• **EXERCISE OBJECTIVE**:
Put the rows below into a numbered list, from the first line through the line containing "[x=726, y=607]", inclusive. Drop blank lines and leave out the pictures.

= = =

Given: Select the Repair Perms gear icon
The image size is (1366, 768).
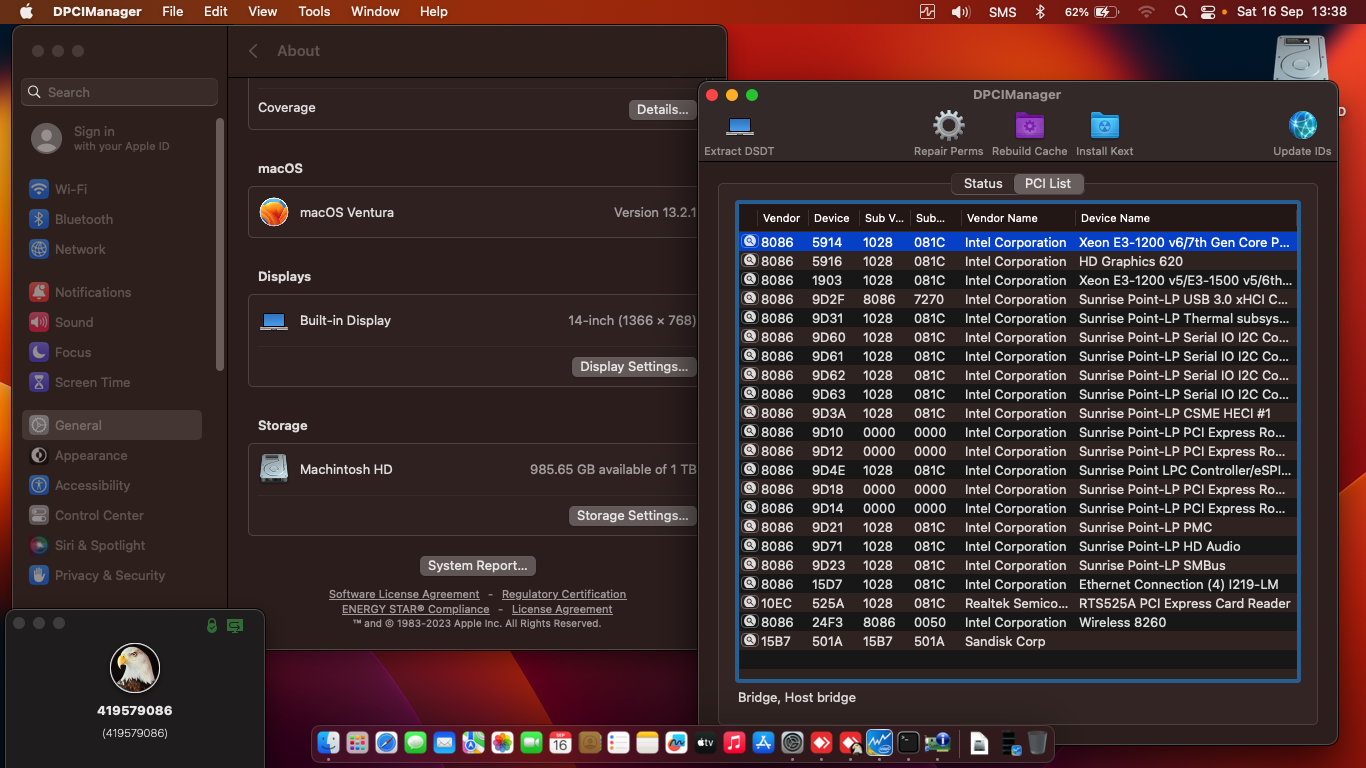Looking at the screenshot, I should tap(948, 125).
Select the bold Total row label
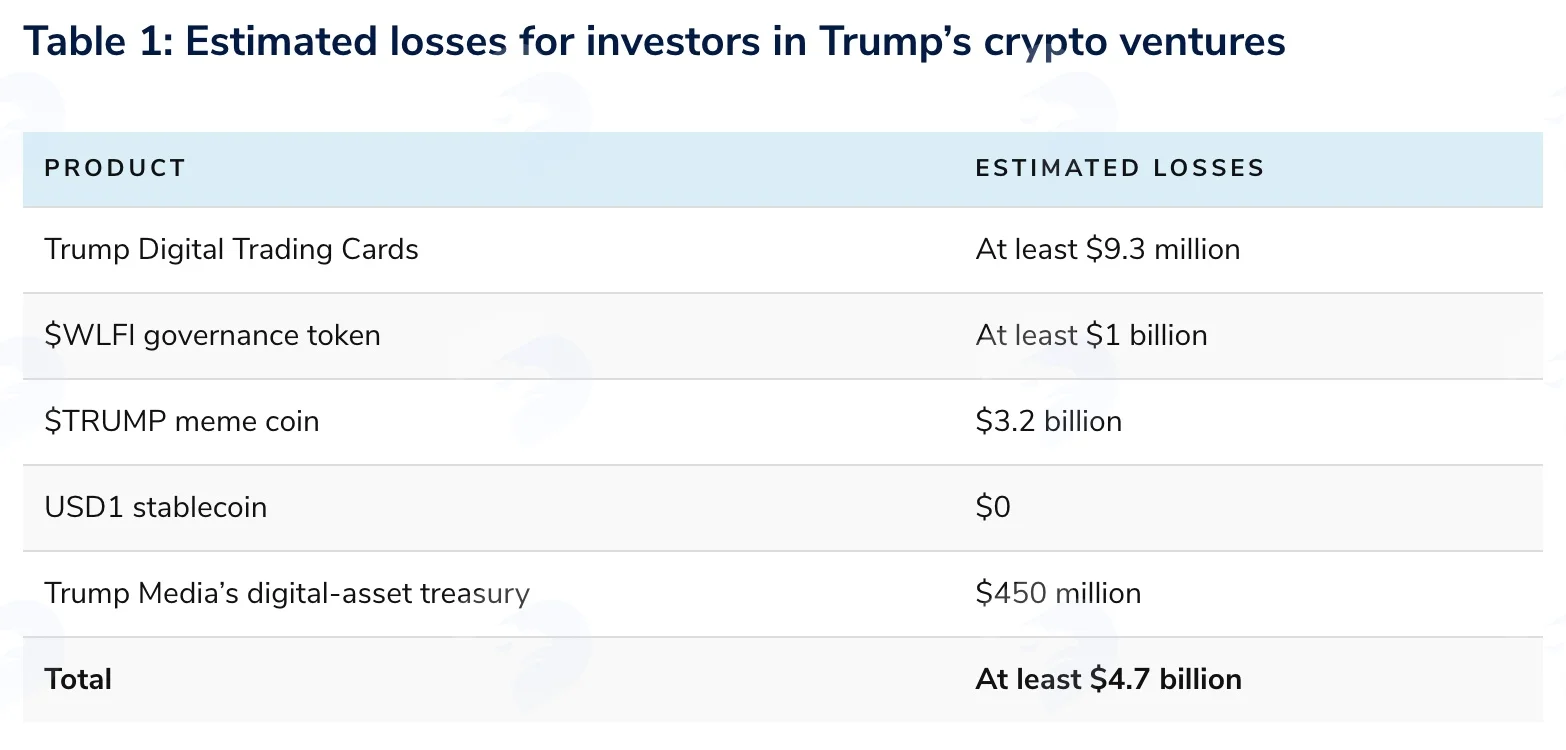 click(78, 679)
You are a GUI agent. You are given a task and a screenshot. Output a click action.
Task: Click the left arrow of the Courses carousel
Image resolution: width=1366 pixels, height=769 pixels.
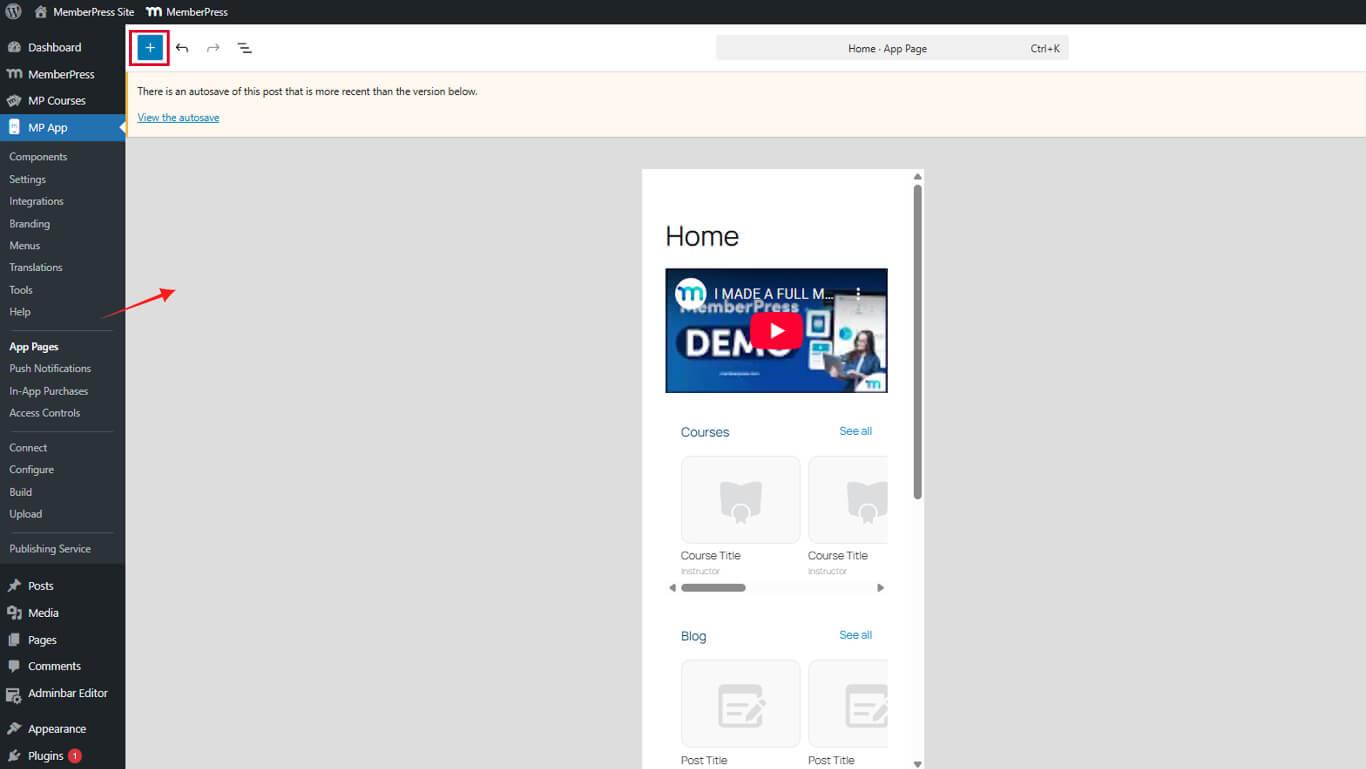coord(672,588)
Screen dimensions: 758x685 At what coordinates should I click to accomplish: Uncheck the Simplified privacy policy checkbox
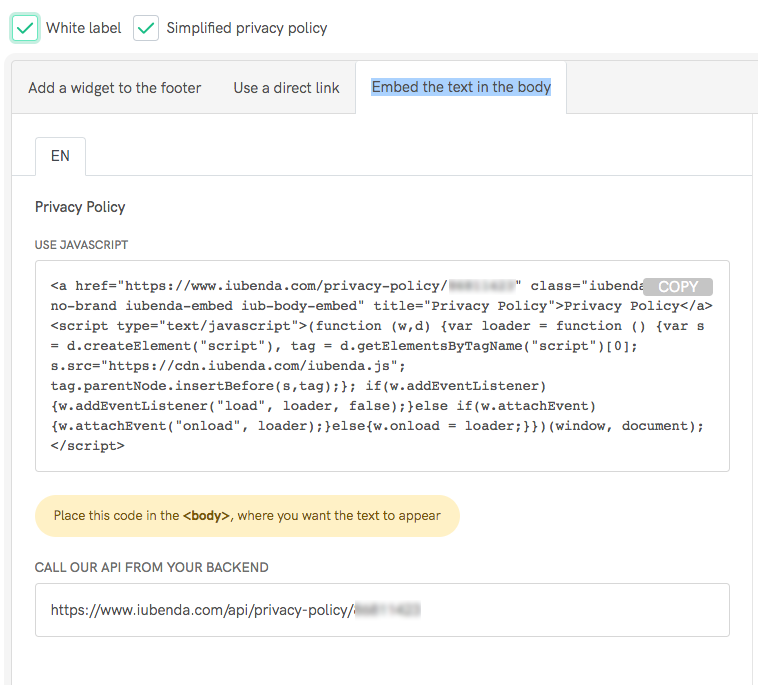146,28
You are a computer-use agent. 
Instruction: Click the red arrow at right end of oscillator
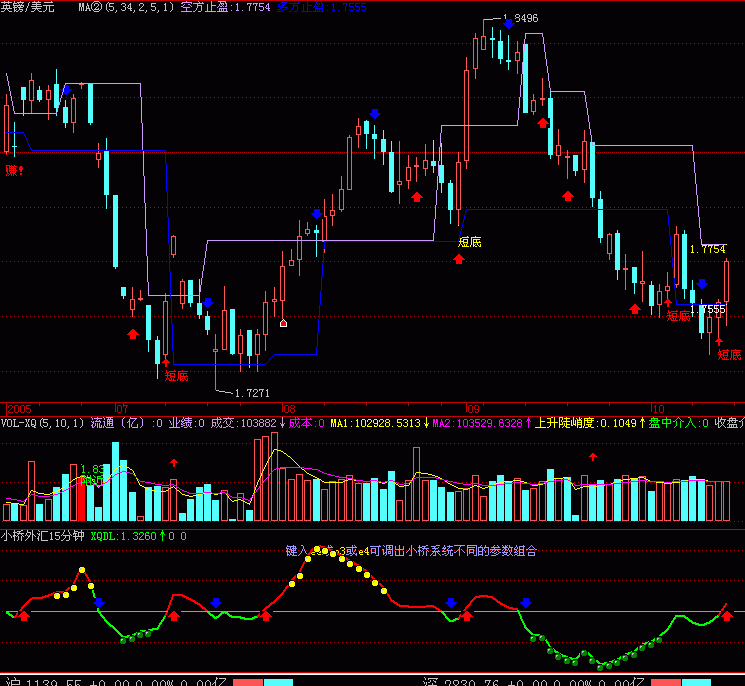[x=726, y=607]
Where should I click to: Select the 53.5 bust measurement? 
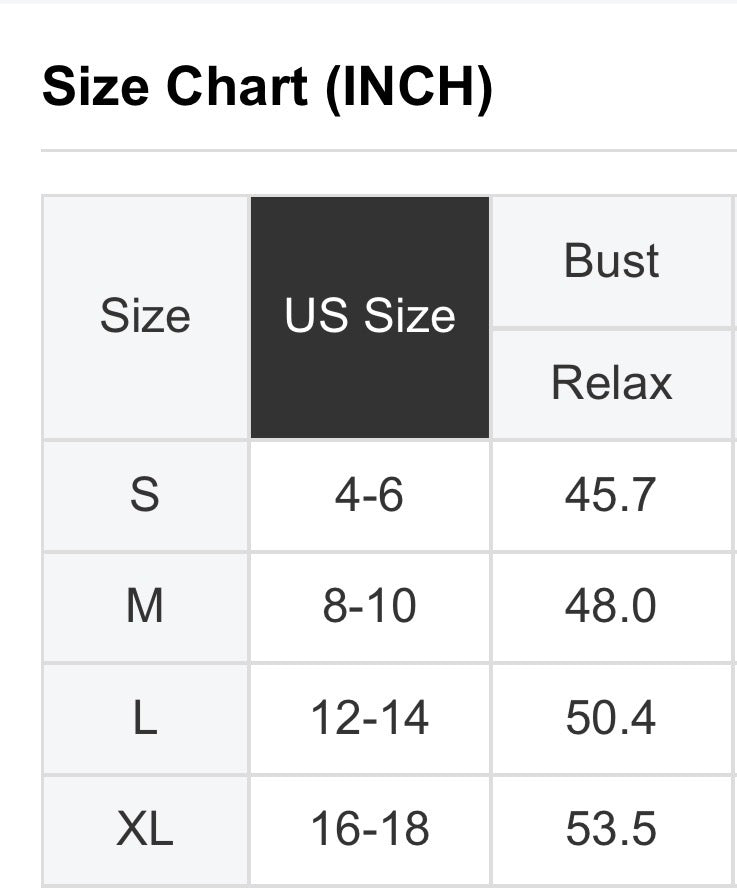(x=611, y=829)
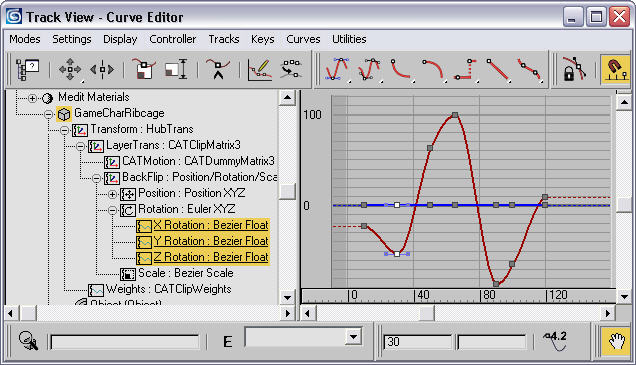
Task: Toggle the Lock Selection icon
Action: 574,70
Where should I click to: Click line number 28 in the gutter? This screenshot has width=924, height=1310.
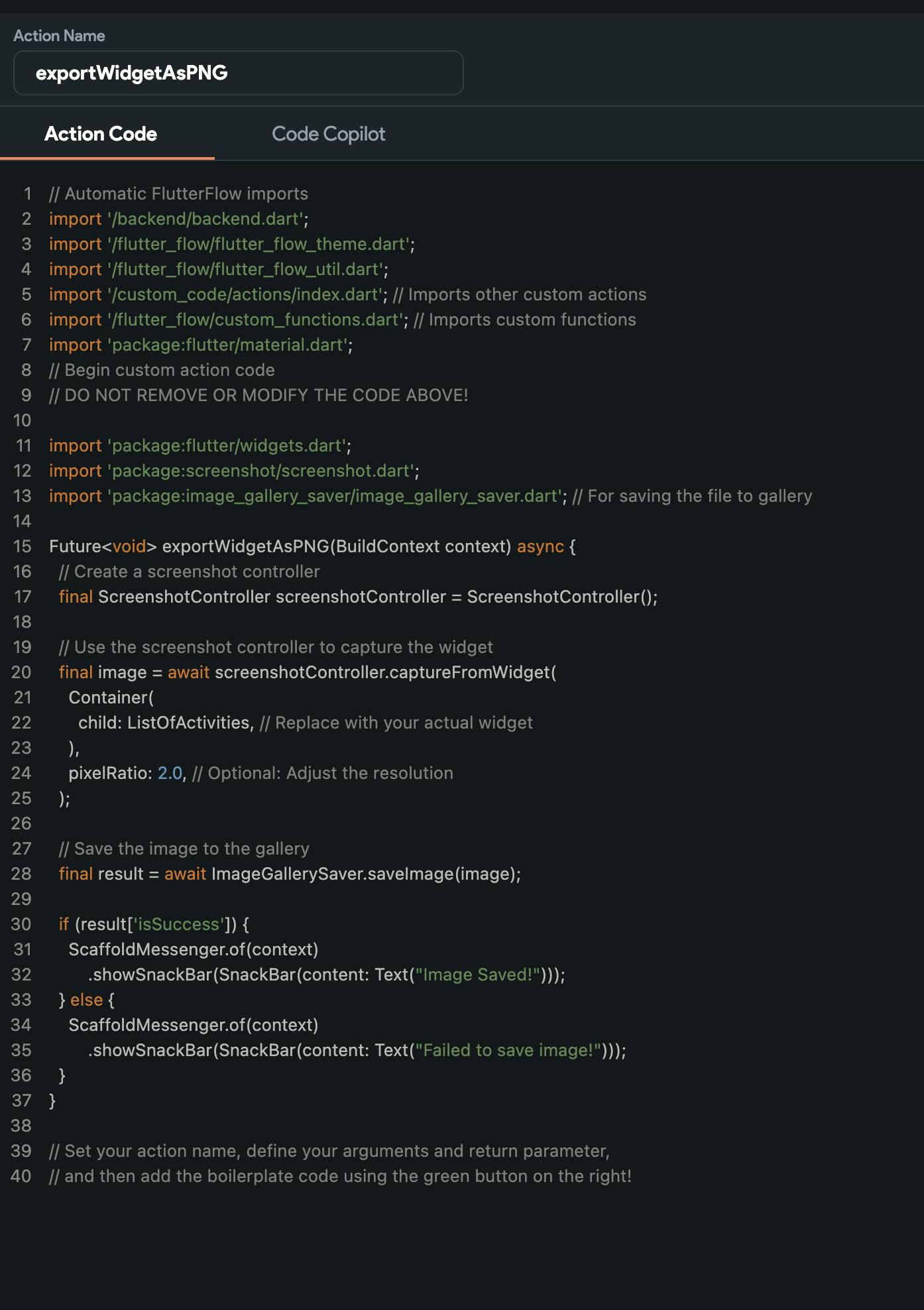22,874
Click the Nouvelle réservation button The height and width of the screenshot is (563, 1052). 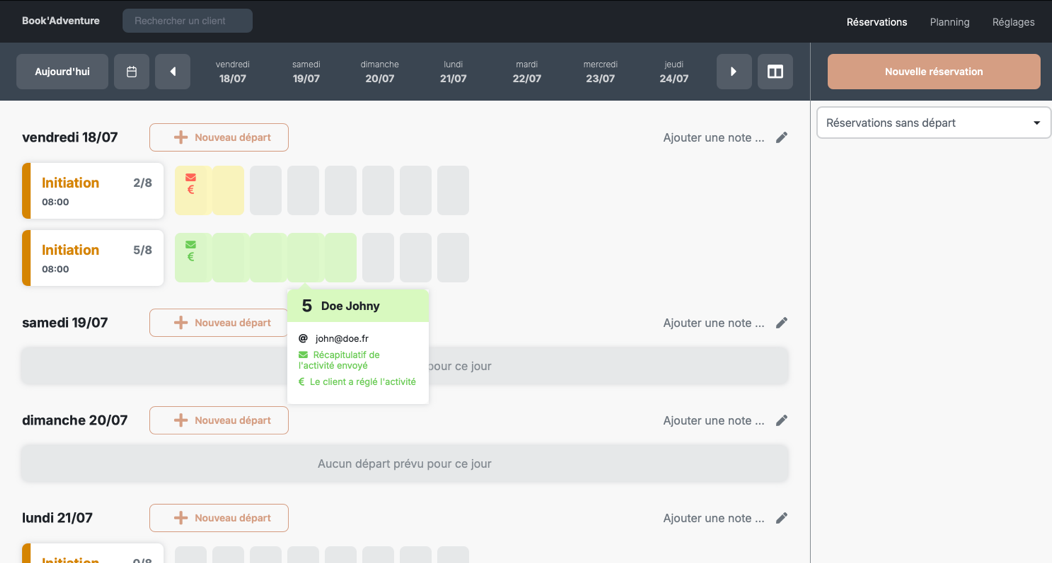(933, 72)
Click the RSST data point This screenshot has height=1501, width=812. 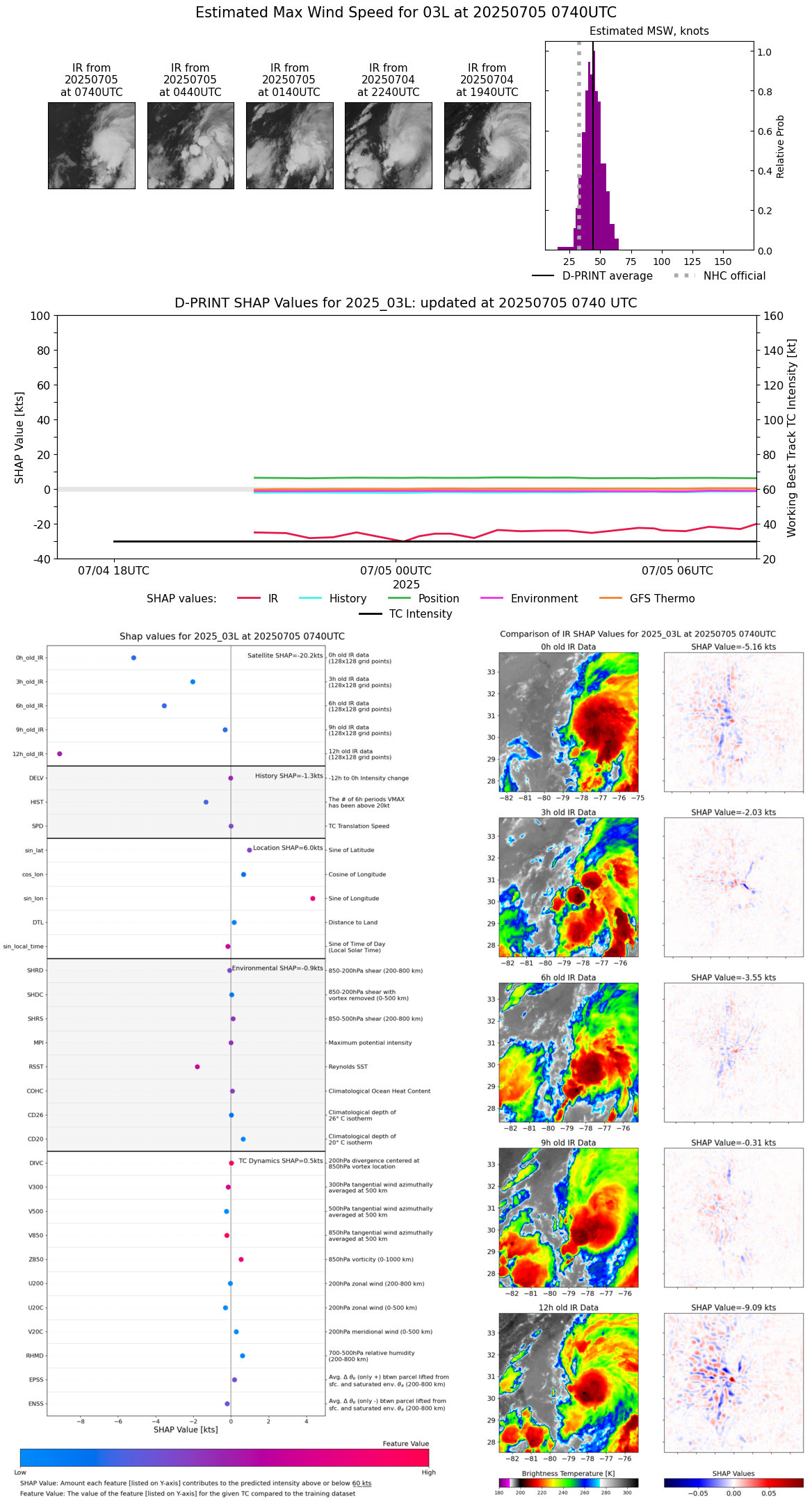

= = =

• **PROBLEM SOLUTION**:
1. Given: Select the Repair Perms gear icon
2. The image size is (1366, 768).
3. Looking at the screenshot, I should tap(948, 125).
4. Select the bold Total row label
5.  click(78, 679)
6. You are a GUI agent. You are given a task and a screenshot. Output a click action.
7. Task: Click the left arrow of the Courses carousel
8. Image resolution: width=1366 pixels, height=769 pixels.
9. coord(672,588)
10. Screen dimensions: 758x685 At what coordinates should I click to accomplish: Uncheck the Simplified privacy policy checkbox
11. 146,28
12. You are a computer-use agent. 
13. Instruction: Click the red arrow at right end of oscillator
14. [x=726, y=607]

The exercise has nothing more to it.